In „Sibir“ erzählt Sabrina Janesch eine Geschichte auf zwei Ebenen, im Mittelpunkt stehen einmal der Vater und dann wieder die Tochter, beide in jungen Jahren als Kinder. Josef Ambacher ist 10 als nach 1945 seine deutsche Familie von der Sowjetarmee verschleppt wird. In den Osten, in Richtung „Sibir“. Am Ende landen sie in einem kleinen Dorf in Kasachstan. Der Weg dorthin traumatisch, der kleine Bruder stirbt, die Mutter verschwindet im Schneesturm. Übrig bleiben der Großvater, die Großmutter, eine Tante und eben Josef. Im Dorf werden sie gemieden, sie sind die Deutschen, die Nazis und auch wenn die meisten anderen ebenfalls verschleppt und vertrieben wurden und aus allen Ecken der Sowjetunion kommen, sie werden von allen beäugt. Dem handwerklichen Geschick des Großvaters ist es zu verdanken, dass die Familie überlebt, einem wohlmeinenden Lehrer, der Josefs Potential sieht, ist es zu verdanken, dass Josef gefördert wird und schnell die Sprache lernt. Und seiner Freundschaft mit dem kasachischen Jungen verdankt er, dass er an diese schweren Jahre auch schöne Erinnerungen hat und viele Dinge auf Deutsch, Russisch und Kasachisch bezeichnet.
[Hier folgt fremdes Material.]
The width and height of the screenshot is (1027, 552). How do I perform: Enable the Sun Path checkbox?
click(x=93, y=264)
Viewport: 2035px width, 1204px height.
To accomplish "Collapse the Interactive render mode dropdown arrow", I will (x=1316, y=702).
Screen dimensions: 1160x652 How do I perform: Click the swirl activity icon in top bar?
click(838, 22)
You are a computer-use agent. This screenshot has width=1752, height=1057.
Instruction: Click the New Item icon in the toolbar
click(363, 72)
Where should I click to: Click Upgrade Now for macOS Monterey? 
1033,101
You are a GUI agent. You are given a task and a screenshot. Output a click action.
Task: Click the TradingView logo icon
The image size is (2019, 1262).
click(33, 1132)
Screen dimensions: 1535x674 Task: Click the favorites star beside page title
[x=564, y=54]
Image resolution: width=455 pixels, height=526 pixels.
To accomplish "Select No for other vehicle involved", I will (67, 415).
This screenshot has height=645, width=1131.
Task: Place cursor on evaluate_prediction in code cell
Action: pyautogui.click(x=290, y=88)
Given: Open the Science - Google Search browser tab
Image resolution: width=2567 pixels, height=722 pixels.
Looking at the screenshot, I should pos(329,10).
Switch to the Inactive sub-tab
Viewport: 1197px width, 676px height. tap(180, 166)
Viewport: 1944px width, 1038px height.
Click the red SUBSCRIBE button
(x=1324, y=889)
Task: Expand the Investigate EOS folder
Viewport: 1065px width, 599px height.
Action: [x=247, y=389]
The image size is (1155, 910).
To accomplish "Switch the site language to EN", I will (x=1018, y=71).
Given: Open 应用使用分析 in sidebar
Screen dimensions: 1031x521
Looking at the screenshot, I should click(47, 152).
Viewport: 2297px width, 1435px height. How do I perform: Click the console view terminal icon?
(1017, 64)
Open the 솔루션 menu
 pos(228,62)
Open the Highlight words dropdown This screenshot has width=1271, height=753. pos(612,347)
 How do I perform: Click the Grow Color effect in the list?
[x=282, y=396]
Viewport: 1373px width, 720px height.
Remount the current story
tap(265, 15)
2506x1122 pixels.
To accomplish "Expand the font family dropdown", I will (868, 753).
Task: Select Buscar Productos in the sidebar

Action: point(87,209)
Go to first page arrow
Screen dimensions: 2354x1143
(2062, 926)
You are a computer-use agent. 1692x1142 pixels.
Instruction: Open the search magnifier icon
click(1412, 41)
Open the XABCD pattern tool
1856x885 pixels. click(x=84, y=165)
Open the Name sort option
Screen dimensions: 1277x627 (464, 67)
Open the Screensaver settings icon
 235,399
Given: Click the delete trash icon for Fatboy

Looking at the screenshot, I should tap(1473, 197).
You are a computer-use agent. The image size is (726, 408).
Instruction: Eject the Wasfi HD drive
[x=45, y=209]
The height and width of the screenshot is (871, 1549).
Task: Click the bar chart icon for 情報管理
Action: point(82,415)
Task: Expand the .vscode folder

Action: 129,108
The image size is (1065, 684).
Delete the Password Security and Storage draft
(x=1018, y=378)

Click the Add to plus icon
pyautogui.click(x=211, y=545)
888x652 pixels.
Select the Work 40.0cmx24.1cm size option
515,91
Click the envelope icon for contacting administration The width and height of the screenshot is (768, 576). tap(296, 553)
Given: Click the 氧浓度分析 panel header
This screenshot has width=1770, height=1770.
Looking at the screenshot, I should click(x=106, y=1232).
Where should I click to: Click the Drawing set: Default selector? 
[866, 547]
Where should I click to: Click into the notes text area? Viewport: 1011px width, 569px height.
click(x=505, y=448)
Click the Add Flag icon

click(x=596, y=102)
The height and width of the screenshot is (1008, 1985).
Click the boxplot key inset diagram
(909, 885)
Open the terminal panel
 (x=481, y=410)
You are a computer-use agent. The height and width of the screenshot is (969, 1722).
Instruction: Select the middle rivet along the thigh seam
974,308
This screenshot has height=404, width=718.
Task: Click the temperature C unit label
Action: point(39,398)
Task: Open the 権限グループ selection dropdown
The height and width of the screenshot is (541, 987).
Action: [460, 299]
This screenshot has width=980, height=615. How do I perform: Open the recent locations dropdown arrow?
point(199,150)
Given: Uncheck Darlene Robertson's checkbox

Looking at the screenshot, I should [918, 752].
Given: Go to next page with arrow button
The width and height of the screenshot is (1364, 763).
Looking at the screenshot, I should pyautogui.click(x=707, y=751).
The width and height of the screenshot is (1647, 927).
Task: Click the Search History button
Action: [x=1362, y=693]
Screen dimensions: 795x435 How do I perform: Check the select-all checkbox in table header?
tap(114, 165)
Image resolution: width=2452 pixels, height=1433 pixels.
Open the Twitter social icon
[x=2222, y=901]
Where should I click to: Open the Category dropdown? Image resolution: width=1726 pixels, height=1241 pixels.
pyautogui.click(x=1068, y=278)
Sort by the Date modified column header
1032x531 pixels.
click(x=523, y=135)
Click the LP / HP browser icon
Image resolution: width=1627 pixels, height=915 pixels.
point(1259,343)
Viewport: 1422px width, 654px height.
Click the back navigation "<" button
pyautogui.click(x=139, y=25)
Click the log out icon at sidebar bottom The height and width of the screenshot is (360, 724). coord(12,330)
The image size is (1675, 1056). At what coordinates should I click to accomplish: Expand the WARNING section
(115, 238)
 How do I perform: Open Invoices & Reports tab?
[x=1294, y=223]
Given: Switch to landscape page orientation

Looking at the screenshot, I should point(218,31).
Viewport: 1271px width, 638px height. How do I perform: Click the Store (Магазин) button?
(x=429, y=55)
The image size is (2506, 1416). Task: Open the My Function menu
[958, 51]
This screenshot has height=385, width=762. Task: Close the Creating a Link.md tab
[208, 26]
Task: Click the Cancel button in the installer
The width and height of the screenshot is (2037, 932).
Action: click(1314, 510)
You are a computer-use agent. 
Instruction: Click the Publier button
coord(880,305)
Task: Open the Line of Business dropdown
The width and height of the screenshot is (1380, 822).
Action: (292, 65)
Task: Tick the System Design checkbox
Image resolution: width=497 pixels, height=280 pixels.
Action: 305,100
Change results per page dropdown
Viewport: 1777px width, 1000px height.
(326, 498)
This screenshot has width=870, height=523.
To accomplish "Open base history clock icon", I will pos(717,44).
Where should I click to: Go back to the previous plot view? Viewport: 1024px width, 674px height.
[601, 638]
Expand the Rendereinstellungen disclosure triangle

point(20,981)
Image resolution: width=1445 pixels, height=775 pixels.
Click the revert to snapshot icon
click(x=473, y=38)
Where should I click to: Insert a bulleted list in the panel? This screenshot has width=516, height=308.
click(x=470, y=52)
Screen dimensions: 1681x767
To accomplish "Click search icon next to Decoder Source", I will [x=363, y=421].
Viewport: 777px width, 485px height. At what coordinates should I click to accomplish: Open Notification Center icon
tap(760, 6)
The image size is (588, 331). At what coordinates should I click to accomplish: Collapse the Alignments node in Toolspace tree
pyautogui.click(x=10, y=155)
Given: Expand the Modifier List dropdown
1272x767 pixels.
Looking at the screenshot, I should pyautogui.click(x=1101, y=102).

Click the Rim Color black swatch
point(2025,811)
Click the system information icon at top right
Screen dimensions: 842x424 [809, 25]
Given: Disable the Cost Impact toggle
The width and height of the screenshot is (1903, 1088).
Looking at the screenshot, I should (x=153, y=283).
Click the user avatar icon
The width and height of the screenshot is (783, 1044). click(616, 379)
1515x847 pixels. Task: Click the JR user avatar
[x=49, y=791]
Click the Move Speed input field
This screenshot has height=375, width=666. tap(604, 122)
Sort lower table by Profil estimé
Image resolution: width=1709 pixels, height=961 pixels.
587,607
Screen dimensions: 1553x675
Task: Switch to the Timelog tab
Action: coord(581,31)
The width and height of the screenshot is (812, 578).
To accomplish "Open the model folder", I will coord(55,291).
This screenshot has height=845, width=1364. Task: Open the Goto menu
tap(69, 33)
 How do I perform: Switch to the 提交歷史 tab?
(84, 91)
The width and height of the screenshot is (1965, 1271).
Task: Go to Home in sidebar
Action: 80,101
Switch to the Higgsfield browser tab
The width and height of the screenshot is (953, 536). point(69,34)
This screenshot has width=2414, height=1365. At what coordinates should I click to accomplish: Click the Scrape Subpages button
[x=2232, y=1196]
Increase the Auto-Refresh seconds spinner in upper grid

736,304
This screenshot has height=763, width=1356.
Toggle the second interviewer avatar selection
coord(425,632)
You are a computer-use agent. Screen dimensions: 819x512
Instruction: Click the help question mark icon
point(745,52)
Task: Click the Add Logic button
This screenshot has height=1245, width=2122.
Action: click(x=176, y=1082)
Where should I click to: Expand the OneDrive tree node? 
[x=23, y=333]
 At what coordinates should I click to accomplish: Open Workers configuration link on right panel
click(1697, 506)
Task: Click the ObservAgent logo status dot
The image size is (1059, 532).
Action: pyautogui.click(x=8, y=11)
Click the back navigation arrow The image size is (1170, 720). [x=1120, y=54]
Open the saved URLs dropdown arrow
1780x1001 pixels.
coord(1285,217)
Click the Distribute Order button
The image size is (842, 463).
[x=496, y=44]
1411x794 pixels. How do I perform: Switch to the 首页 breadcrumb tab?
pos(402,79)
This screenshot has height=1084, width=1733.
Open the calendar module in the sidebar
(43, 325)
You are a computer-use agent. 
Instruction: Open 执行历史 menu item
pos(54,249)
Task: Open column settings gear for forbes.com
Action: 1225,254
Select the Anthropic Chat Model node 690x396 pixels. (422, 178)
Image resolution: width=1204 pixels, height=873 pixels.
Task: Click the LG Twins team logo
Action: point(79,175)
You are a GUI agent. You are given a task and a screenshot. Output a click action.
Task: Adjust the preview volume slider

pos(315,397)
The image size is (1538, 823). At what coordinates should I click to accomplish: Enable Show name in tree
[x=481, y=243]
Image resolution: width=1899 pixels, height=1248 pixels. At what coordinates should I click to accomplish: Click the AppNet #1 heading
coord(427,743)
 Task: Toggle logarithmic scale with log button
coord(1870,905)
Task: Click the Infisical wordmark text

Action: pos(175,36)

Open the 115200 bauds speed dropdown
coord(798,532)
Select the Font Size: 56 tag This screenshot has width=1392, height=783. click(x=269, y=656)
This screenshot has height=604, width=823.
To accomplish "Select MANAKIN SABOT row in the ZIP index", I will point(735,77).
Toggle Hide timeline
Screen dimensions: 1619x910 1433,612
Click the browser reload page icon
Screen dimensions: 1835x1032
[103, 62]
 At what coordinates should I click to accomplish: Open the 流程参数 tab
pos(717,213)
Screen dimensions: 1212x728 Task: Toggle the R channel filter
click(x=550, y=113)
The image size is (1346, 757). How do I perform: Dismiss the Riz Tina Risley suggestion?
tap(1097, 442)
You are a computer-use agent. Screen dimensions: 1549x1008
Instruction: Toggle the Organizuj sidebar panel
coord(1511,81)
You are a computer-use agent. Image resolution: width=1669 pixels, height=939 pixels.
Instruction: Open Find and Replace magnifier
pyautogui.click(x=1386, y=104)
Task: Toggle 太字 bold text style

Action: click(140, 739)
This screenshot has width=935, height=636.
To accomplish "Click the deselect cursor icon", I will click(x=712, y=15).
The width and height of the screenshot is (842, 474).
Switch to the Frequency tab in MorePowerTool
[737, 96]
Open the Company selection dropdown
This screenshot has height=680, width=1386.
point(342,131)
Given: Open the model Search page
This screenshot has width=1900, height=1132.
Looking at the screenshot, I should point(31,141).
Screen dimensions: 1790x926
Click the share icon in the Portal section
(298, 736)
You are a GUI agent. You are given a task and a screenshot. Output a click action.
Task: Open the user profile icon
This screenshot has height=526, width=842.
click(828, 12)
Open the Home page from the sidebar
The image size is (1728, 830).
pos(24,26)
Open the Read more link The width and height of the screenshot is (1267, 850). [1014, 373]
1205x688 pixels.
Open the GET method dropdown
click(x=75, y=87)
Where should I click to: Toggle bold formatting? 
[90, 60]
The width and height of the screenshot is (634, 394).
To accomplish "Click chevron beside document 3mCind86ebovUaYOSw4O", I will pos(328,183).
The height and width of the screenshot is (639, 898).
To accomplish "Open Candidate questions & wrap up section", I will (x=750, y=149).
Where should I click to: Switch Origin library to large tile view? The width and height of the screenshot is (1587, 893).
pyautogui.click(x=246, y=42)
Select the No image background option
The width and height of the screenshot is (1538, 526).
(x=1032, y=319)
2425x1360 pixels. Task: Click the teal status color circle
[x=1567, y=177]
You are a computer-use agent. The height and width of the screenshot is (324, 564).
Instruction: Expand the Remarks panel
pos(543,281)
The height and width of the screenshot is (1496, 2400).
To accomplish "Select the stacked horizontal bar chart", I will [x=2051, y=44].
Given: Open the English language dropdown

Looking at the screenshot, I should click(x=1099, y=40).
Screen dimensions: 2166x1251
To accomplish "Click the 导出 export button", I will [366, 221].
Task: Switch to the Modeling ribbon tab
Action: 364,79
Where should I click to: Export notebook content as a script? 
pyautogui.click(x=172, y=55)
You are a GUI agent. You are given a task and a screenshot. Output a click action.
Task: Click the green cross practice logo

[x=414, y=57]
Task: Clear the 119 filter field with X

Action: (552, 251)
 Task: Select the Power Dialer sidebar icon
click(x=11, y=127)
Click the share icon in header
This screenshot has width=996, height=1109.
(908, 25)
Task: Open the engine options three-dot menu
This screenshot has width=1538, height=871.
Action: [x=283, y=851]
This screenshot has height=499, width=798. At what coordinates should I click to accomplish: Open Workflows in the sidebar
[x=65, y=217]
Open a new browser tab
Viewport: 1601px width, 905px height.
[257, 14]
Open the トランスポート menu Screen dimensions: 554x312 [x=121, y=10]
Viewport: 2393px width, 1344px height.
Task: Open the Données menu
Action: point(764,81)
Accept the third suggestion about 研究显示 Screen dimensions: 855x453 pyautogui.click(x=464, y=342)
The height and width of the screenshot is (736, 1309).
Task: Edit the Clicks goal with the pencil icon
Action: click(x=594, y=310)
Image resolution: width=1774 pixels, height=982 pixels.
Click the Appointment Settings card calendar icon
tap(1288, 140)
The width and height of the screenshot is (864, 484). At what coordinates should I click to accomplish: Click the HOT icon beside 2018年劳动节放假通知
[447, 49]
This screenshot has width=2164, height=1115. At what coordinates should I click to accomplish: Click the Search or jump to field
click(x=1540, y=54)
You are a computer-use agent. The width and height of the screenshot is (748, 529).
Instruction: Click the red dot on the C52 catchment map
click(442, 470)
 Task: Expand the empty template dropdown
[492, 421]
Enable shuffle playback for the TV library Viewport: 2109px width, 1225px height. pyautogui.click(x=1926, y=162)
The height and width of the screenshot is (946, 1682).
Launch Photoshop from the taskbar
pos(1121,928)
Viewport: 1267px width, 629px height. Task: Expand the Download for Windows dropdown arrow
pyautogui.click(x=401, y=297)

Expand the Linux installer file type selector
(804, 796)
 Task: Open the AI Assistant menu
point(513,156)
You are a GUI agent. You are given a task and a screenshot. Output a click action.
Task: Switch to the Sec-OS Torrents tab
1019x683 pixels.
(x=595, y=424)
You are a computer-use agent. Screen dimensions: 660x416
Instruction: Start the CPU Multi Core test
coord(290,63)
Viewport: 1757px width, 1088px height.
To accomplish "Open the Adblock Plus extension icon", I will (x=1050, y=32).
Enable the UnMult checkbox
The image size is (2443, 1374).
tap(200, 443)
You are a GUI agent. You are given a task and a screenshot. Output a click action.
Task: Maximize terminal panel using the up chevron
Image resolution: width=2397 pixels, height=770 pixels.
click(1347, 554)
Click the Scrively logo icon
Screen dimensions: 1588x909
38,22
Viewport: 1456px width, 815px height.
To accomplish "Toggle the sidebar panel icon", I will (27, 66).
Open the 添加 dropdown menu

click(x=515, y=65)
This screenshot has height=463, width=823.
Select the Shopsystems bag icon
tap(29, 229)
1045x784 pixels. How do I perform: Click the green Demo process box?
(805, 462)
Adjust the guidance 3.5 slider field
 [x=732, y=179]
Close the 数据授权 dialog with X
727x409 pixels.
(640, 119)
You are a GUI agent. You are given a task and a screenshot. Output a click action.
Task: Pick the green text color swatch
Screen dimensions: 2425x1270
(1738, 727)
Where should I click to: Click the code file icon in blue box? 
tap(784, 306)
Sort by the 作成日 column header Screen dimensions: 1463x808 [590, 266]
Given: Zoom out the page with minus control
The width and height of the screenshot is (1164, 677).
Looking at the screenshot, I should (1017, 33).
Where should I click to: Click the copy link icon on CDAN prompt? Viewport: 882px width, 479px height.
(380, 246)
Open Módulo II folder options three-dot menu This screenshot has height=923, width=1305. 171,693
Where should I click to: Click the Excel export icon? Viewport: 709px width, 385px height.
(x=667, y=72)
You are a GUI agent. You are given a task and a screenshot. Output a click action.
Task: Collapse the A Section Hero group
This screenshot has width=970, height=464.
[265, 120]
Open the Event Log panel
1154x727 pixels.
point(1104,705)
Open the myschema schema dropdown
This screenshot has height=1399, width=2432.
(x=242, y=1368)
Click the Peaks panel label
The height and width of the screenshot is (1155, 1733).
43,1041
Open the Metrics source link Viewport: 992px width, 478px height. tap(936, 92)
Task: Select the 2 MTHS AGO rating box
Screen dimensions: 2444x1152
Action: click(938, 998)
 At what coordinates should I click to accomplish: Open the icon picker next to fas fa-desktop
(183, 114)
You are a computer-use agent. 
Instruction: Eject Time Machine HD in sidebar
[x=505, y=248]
Nach 10 Jahren darf die Familie die UdSSR verlassen und siedelt sich mit vielen anderen Rückkehrern in einem norddeutschen Dorf an. Am Rand. Denn sie sind anders, in Deutschland gelten sie als die Russen.
Parallel dazu wird die Geschichte aus der Sicht der Tochter zu Beginn der 90er Jahre erzählt. Wie sie ihre Familie wahrnimmt, wie sie die Geschichten des Vaters aufnimmt. Ihr bester Freund Arnold, ebenfalls aus einer Rückkehrerfamilie, steht ihr zur Seite. Sie sind geprägt von der Vertreibungserfahrungen ihrer Eltern und besessen davon, sich sichere Lager zu bauen, die sie immer mit frischen Vorräten bestücken. Jederzeit fliehen zu können, das gibt ihnen Sicherheit. Obwohl sie schon in Deutschland geboren wurden, sind sie irgendwie fremd. Anders.
Diese zwei Erzählebenen fügen sich harmonisch ineinander, sind beide sehr gelungen und spannend gestaltet. Man sieht die jeweilige Welt durch die Augen der Kinder, die manches nicht verstehen, aber sehr viel beobachten und wahrnehmen. Auch sprachlich ist das hervorragend gelungen. Die Autorin hat sehr genau recherchiert, der Kern der Geschichte ist auch ihre Geschichte, denn ihr Vater hat ebenfalls seine Kindheit in der kasachischen Steppe verbracht. Sie reiste für ihre Recherche nach Kasachstan, bis in das Dorf, wo ihr Vater gelebt hat.
Für mich war der Roman ein richtiges Highlight, ein sehr spannendes Thema, von dem ich bisher recht wenig wusste, großartig erzählt und wunderbar konstruiert mit den unterschiedlichen Erzählebenen.
Definitiv ein Buch ganz nach meinem Geschmack!